MRI-based interpretable clinicoradiological and radiomics machine learning model for preoperative prediction of pituitary macroadenomas consistency: a dual-center study.

Purpose: To establish an interpretable and non-invasive machine learning (ML) model using clinicoradiological predictors and magnetic resonance imaging (MRI) radiomics features to predict the consistency of pituitary macroadenomas (PMAs) preoperatively.

Methods: Total 350 patients with PMA (272 from Xinqiao Hospital of Army Medical University and 78 from Daping Hospital of Army Medical University) were stratified and randomly divided into training and test cohorts in a 7:3 ratio. The tumor consistency was classified as soft or firm. Clinicoradiological predictors were examined utilizing univariate and multivariate regression analyses. Radiomics features were selected employing the minimum redundancy maximum relevance (mRMR) and least absolute shrinkage and selection operator (LASSO) algorithms. Logistic regression (LR) and random forest (RF) classifiers were applied to construct the models. Receiver operating characteristic (ROC) curves and decision curve analyses (DCA) were performed to compare and validate the predictive capacities of the models. A comparative study of the area under the curve (AUC), accuracy (ACC), sensitivity (SEN), and specificity (SPE) was performed. The Shapley additive explanation (SHAP) was applied to investigate the optimal model's interpretability.
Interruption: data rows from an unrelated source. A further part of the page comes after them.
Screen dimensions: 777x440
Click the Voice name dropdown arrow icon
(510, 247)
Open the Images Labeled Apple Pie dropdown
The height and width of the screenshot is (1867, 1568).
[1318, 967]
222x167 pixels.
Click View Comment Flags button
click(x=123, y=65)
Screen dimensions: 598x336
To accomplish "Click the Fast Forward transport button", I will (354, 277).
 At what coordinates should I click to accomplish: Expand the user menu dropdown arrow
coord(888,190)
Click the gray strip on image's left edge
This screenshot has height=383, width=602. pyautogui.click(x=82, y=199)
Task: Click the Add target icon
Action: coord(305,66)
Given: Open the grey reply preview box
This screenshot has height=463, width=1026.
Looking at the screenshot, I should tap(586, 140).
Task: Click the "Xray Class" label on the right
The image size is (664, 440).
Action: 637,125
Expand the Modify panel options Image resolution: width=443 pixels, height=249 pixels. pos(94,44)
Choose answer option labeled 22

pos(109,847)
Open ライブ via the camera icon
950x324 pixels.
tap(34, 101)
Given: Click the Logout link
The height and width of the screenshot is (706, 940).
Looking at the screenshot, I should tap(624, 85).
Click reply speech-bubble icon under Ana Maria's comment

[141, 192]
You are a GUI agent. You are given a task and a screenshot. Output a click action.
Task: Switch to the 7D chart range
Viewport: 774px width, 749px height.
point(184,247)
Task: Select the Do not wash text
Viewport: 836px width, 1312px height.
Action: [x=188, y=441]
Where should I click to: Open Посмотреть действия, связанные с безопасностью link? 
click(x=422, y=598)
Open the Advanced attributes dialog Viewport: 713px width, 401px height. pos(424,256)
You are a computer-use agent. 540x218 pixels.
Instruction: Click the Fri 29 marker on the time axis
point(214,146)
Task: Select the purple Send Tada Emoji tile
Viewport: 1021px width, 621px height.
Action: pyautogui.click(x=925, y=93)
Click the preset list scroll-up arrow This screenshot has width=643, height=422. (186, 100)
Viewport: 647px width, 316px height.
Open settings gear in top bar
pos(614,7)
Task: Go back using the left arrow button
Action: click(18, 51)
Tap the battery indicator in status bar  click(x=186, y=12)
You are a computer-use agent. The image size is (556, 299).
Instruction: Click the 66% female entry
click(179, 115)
Results: The combined model predicted the PMAs' consistency more effectively than the clinicoradiological and radiomics models. Specifically, the LR-combined model displayed optimal prediction performance (test cohort: AUC = 0.913; ACC = 0.840). The SHAP-based explanation of the LR-combined model suggests that the wavelet-transformed and Laplacian of Gaussian (LoG) filter features extracted from T₂WI and CE-T₁WI occupy a dominant position. Meanwhile, the skewness of the original first-order features extracted from T₂WI (T₂WI_original_first-order_Skewness) demonstrated the most substantial contribution.

Conclusion: An interpretable machine learning model incorporating clinicoradiological predictors and multiparametric MRI (mpMRI)-based radiomics features may predict PMAs consistency, enabling tailored and precise therapies for patients with PMA.